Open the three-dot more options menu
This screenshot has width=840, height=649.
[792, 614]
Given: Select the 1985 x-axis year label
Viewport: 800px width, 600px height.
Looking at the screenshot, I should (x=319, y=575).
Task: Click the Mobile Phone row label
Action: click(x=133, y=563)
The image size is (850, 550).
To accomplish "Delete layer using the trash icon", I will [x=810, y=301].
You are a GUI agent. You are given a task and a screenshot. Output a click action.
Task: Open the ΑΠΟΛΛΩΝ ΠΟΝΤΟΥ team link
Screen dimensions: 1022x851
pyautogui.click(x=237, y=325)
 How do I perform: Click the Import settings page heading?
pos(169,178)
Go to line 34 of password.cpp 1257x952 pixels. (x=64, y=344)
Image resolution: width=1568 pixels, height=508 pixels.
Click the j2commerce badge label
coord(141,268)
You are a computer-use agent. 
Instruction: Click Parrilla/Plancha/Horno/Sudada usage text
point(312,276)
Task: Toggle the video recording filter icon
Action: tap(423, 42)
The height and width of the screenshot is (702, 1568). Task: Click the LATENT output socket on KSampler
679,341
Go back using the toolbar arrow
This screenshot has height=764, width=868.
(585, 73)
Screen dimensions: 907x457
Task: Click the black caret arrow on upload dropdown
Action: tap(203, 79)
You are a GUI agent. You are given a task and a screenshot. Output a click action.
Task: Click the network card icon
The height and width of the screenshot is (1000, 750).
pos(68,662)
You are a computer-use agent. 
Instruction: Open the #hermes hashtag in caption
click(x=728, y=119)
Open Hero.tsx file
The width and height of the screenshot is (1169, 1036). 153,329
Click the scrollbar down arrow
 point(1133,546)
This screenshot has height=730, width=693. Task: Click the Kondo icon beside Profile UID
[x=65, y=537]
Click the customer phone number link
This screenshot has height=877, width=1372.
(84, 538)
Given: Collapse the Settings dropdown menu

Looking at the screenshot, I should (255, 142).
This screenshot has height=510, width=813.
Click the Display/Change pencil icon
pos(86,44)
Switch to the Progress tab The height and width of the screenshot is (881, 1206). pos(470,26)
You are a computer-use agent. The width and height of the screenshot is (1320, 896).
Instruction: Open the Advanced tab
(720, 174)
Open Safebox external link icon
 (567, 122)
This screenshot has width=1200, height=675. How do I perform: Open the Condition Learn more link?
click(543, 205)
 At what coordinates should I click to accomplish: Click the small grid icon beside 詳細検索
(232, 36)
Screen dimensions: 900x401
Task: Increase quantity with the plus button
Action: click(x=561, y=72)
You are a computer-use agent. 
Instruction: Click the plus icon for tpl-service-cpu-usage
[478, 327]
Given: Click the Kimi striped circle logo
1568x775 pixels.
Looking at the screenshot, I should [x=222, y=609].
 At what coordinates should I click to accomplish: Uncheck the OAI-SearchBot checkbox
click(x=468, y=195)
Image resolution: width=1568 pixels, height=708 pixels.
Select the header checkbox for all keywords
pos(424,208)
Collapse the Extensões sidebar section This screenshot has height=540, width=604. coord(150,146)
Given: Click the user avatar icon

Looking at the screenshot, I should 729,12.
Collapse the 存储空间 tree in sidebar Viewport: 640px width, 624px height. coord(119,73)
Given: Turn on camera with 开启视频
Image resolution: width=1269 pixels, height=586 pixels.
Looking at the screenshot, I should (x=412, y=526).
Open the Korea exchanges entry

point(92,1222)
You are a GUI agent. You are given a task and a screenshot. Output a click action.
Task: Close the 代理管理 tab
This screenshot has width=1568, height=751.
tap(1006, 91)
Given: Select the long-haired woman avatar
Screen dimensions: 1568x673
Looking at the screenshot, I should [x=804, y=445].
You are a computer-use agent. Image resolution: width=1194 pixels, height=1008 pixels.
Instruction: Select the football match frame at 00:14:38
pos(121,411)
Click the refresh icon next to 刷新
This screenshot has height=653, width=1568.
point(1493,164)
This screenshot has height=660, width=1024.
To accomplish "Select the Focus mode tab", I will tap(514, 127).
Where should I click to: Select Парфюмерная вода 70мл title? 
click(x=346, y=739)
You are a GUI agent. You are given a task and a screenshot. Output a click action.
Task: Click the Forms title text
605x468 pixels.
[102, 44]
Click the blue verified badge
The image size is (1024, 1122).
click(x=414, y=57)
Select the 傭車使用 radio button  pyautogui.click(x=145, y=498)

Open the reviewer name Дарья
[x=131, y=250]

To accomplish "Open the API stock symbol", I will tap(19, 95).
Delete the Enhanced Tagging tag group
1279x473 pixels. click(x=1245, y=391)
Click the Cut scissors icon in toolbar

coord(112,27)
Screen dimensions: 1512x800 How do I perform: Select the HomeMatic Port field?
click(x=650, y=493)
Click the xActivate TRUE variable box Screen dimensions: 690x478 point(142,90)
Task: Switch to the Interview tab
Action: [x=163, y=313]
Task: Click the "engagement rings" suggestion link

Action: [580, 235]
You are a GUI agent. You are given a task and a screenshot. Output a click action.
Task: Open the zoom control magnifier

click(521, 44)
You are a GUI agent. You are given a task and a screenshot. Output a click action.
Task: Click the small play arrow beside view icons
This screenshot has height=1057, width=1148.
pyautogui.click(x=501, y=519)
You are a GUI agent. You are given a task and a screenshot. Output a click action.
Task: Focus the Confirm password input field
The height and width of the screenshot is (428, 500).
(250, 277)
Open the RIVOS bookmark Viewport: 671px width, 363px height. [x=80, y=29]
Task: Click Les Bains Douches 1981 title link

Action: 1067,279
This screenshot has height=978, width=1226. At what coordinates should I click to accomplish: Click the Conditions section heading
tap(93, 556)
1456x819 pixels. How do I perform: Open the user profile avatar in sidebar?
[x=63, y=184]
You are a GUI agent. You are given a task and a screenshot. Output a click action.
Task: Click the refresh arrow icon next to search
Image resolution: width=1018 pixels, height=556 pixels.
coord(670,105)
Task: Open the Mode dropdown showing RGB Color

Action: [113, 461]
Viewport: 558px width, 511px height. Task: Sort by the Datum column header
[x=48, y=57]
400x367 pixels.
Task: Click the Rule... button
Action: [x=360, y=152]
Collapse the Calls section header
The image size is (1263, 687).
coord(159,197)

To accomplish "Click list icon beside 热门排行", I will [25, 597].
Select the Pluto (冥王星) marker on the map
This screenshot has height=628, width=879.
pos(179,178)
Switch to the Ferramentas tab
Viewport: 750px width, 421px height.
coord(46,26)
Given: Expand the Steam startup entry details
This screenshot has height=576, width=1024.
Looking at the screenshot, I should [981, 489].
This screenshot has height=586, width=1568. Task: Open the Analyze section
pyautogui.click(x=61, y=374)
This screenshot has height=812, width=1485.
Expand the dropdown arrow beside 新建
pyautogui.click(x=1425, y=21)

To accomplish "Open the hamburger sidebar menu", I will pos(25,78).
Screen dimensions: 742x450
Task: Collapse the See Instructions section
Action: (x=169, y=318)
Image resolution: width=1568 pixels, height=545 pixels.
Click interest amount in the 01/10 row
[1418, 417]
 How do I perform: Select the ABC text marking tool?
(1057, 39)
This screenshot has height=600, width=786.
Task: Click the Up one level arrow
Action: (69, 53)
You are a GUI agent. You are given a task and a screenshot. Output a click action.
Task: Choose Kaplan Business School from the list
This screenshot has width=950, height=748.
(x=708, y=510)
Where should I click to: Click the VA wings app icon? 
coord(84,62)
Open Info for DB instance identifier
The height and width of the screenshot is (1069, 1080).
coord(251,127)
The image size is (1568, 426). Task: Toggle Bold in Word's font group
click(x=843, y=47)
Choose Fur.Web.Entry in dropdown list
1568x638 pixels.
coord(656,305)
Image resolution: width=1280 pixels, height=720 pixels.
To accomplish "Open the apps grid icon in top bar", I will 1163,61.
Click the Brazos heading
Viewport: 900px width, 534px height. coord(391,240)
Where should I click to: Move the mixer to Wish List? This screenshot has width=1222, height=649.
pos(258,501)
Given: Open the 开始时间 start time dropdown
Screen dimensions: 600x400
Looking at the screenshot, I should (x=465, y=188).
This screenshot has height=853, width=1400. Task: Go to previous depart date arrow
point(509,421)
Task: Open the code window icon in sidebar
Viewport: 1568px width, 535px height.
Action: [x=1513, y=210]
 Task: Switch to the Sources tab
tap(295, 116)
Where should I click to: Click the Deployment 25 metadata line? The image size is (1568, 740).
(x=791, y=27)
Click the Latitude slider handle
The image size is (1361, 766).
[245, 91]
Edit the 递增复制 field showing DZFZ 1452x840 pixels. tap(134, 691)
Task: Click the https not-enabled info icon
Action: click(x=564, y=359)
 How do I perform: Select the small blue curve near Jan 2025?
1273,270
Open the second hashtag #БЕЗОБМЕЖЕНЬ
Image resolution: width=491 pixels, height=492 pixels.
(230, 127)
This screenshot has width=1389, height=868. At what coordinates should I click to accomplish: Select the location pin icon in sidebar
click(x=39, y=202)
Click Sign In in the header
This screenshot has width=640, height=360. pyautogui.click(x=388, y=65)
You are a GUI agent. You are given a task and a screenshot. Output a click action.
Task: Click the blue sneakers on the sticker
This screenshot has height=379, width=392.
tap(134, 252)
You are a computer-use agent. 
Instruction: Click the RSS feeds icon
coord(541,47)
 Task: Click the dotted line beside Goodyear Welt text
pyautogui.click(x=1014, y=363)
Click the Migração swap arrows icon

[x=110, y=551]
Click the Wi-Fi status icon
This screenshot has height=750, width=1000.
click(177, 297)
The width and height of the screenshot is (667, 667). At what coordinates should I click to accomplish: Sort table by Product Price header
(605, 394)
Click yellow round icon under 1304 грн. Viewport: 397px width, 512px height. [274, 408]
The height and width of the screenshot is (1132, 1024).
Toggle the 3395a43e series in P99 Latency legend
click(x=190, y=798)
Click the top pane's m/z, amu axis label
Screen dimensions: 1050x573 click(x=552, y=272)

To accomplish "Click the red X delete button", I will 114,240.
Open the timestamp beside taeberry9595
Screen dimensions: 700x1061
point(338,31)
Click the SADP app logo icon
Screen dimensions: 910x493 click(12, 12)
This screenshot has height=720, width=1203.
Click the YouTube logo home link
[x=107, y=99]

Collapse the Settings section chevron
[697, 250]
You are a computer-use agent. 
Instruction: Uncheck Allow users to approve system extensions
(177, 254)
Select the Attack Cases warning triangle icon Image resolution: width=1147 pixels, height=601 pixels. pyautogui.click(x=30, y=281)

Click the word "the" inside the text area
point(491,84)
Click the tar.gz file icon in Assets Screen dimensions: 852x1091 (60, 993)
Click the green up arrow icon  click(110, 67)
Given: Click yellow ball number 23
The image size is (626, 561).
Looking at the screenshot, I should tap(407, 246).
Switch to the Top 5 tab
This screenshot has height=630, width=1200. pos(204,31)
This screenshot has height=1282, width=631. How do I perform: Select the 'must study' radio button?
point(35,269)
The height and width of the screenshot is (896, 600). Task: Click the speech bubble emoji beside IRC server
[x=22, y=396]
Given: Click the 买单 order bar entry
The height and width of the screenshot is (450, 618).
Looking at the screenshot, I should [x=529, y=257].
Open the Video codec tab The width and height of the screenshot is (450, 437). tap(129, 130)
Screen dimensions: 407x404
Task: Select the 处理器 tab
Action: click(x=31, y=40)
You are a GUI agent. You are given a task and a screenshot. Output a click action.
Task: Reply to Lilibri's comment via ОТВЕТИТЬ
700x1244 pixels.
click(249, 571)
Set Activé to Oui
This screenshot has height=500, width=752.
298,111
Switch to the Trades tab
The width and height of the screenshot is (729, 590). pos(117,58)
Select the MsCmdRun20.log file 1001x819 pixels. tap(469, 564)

——

* Assignment
From the entries, report every line in which the string "password" occurs.

* Solution to this problem
Go to line 34 of password.cpp 1257x952 pixels. (x=64, y=344)
Task: Focus the Confirm password input field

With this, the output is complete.